Fu allora che entrarono.

Dapprima Luigia, Maria e Giuseppina, poi Rosa, Teresa ed Elena. Caterina fu l’ultima.

Tutte armate, con il viso teso e lo sguardo freddo. Impugnavano coltelli e pistole. Nessuna esitazione. Nessuna parola. Uno dopo l’altro, finirono i superstiti delle esplosioni con la precisione di chi sa che la pietà, in guerra, è un lusso che si paga con la vita.

Giulio uscì lentamente da dietro l’altare. Le orecchie ancora rimbombavano dell’inferno appena esploso. Si guardò attorno: corpi, macerie, sangue. Nessuna soddisfazione, solo la consapevolezza che il piano aveva funzionato.

Poi vide Caterina.

Le andò incontro con un sorriso stanco ma vero. Lei lo vide, e il volto le si sciolse in un’espressione di sollievo. Era vivo. Era tornato.

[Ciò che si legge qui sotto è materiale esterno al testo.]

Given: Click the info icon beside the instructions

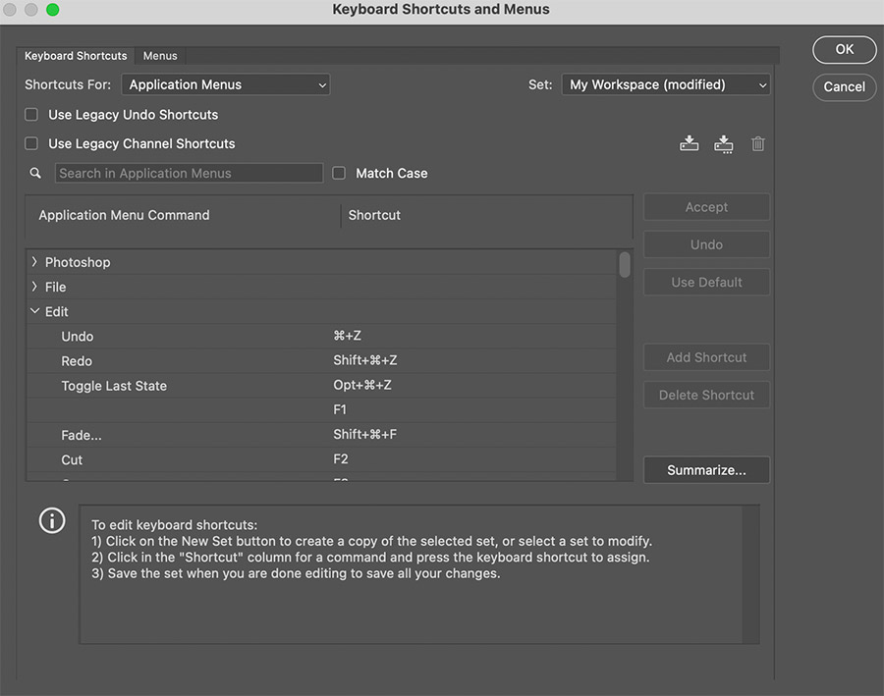Looking at the screenshot, I should click(x=52, y=521).
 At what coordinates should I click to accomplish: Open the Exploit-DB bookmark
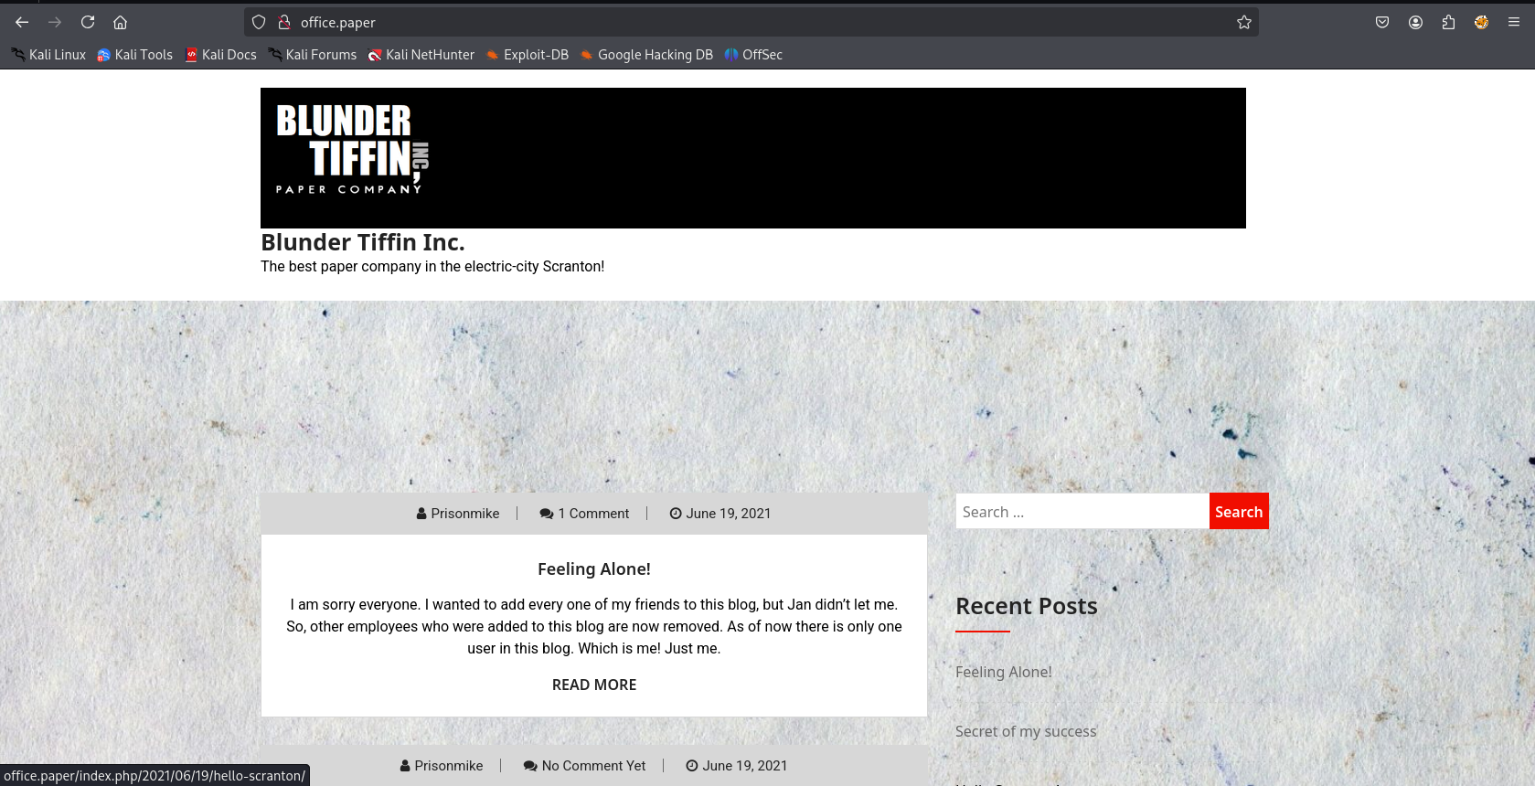[527, 55]
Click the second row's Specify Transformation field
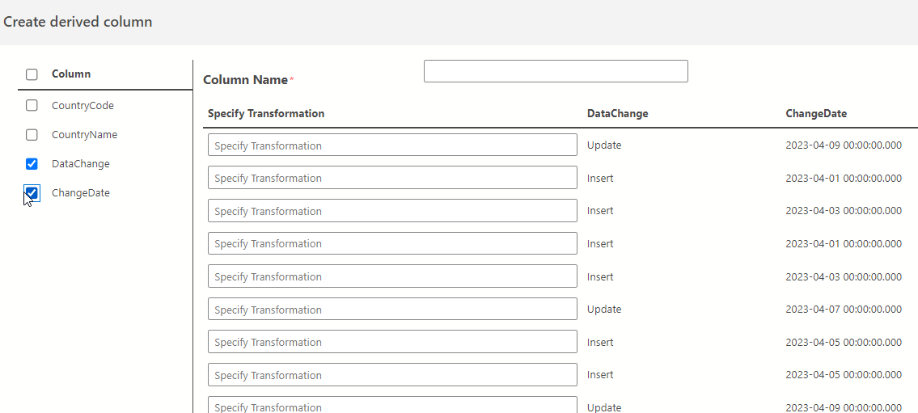 tap(392, 178)
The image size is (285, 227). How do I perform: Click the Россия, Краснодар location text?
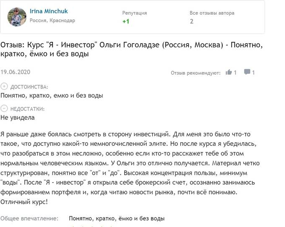tap(52, 21)
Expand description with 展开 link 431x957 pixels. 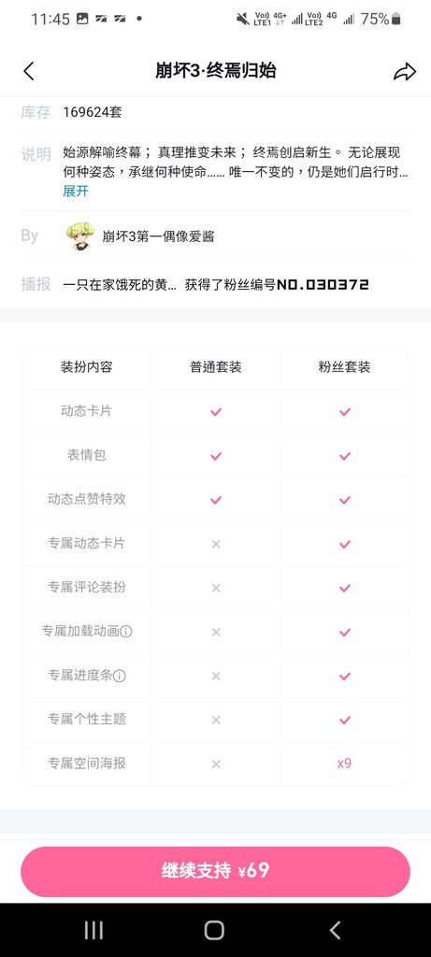(76, 191)
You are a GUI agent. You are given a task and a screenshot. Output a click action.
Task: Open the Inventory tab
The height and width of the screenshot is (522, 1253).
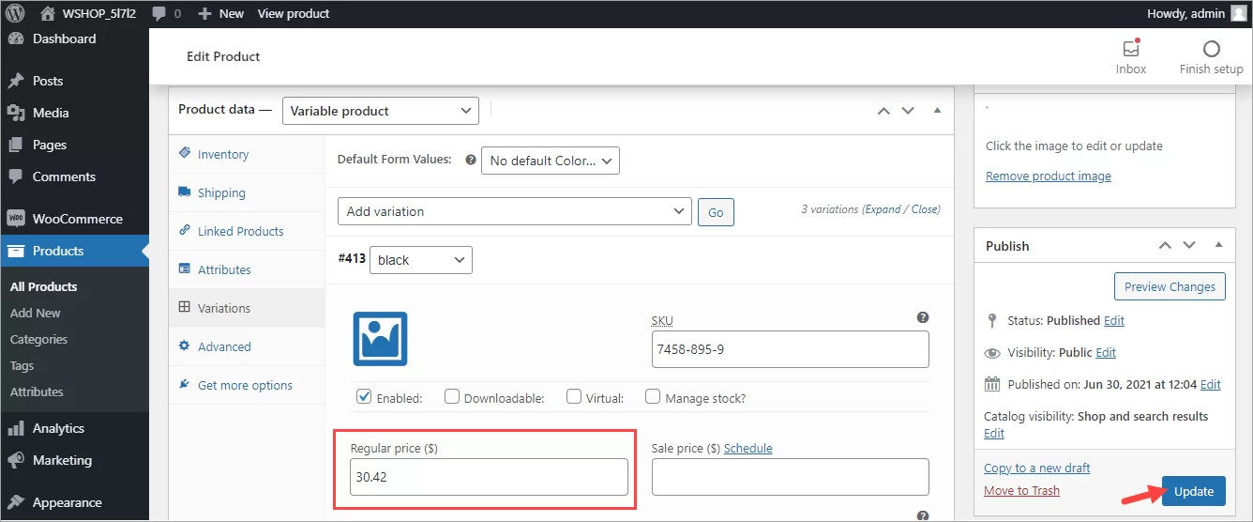[x=223, y=154]
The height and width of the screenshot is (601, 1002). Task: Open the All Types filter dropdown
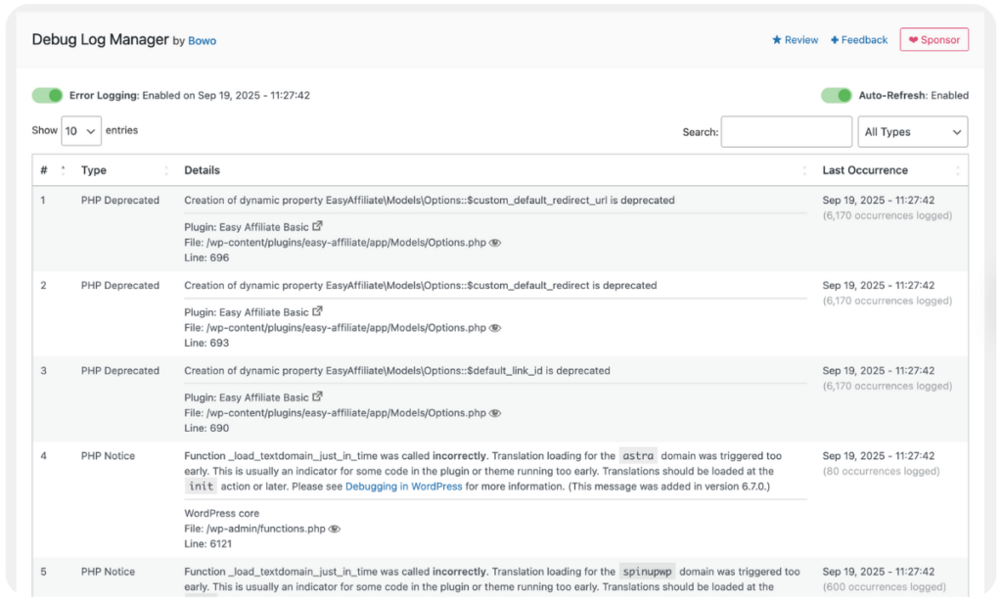coord(913,131)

L’ufficiale, riverso tra i cadaveri, non era morto. Con uno scatto improvviso, estrasse la pistola e, urlando con voce spezzata:

«Facci strada all’inferno!»

fece fuoco.

I colpi riecheggiarono tra le navate come un ultimo ruggito. Giulio fu colpito alla schiena, più volte. Il suo corpo si piegò in avanti, le gambe cedettero, le braccia si protesero verso Caterina, come per raggiungerla, un traguardo vicino, eppure già irraggiungibile.

Giuseppina, con un solo colpo preciso, mise fine alla vita dell’ufficiale.

Caterina si precipitò verso Giulio e lo sorresse tra le braccia, con le lacrime che le offuscavano gli occhi.

«Giulio…»

Lui sorrise appena. Il sangue gli macchiava le labbra, ma la voce, seppur flebile, era ancora ferma.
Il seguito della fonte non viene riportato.